— start Available data —

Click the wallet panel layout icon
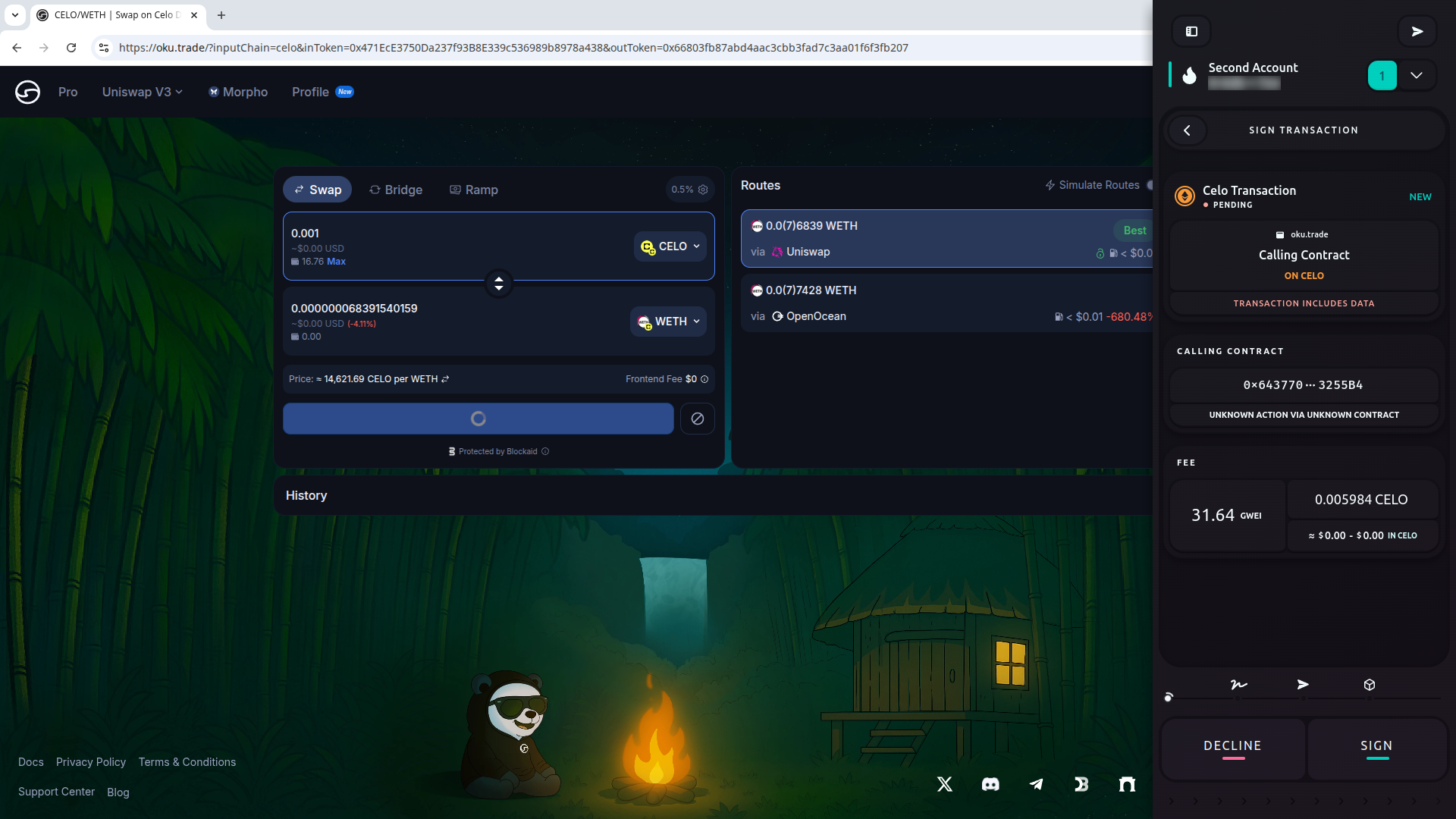Viewport: 1456px width, 819px height. [1191, 31]
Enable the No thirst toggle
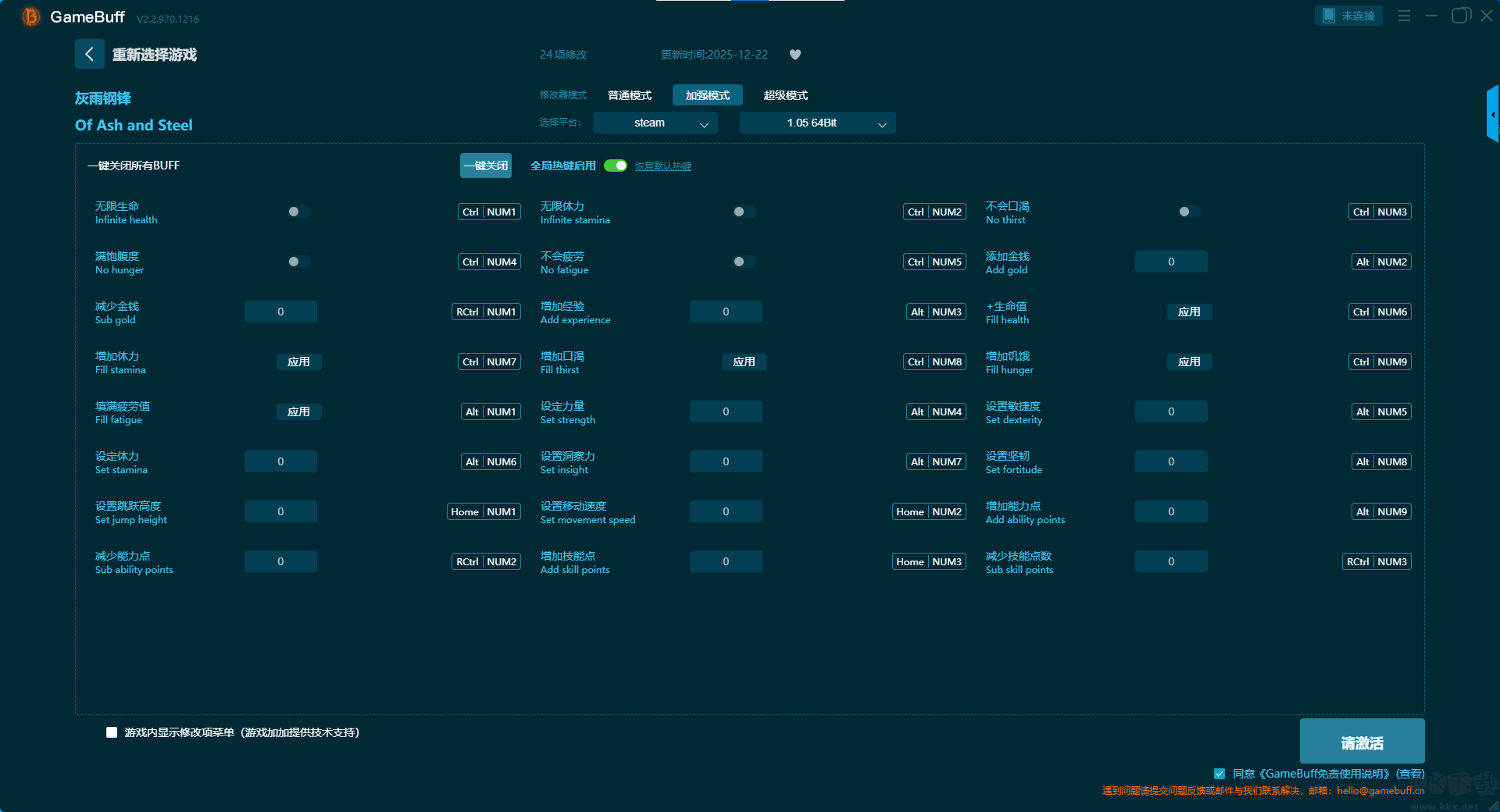Image resolution: width=1500 pixels, height=812 pixels. pyautogui.click(x=1189, y=212)
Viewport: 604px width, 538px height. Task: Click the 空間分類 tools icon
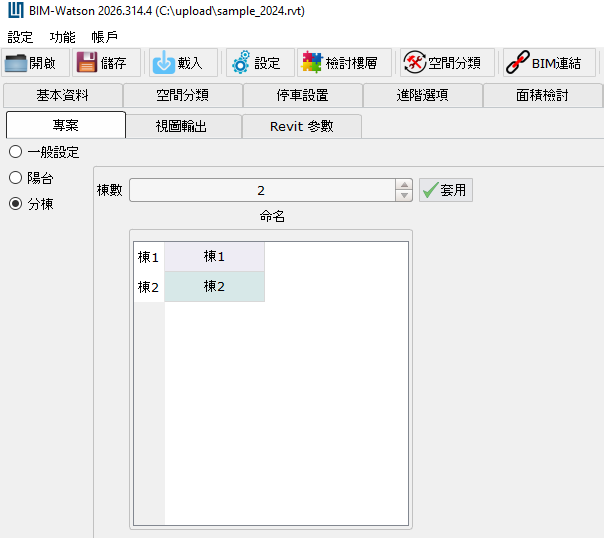(x=414, y=63)
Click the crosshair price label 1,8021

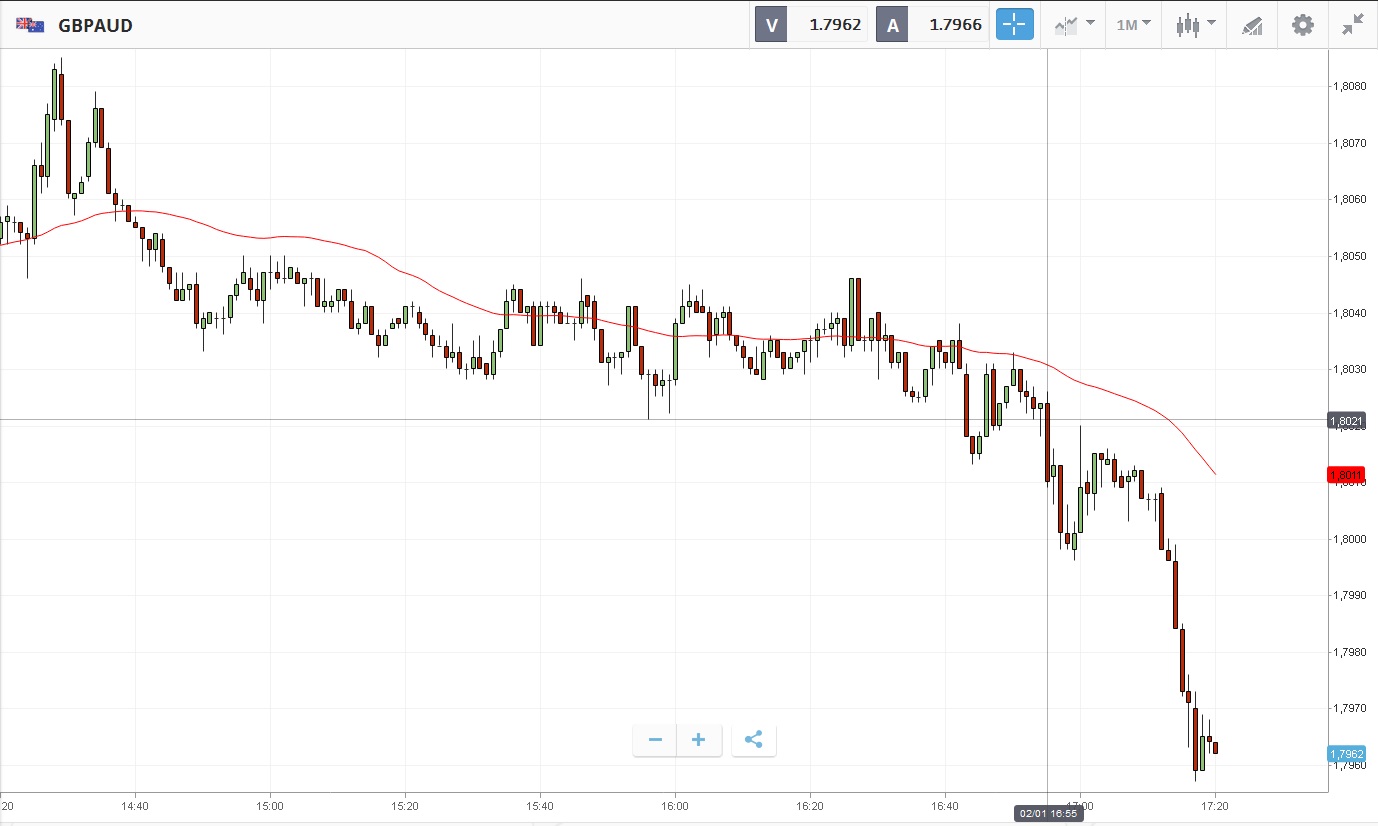pos(1346,421)
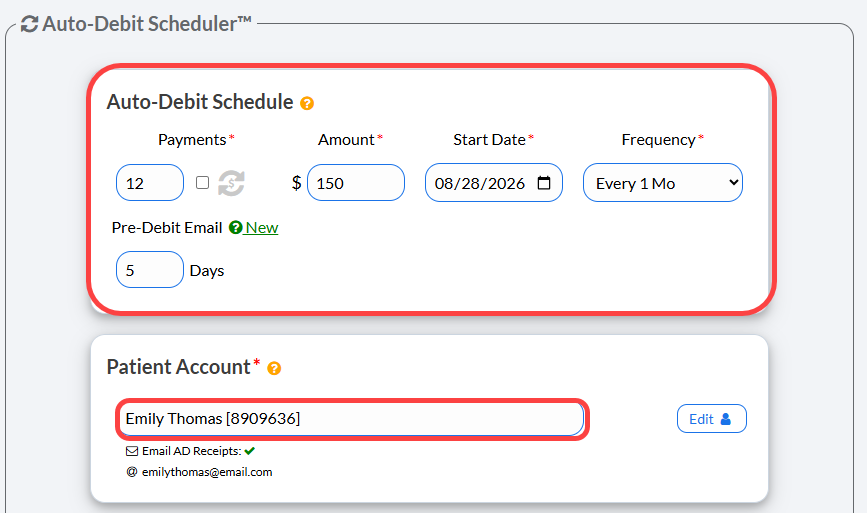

— end Available data —

- **Written problem**: Reproduce the data above line for line, without changing any wording, and omit the pictures from your answer.

- **Reply to the task**:
Click the wallet panel layout icon
Viewport: 1456px width, 819px height. [1191, 31]
Enable the No thirst toggle
Image resolution: width=1500 pixels, height=812 pixels. pyautogui.click(x=1189, y=212)
Viewport: 604px width, 538px height. Task: Click the 空間分類 tools icon
(x=414, y=63)
Click the crosshair price label 1,8021

pos(1346,421)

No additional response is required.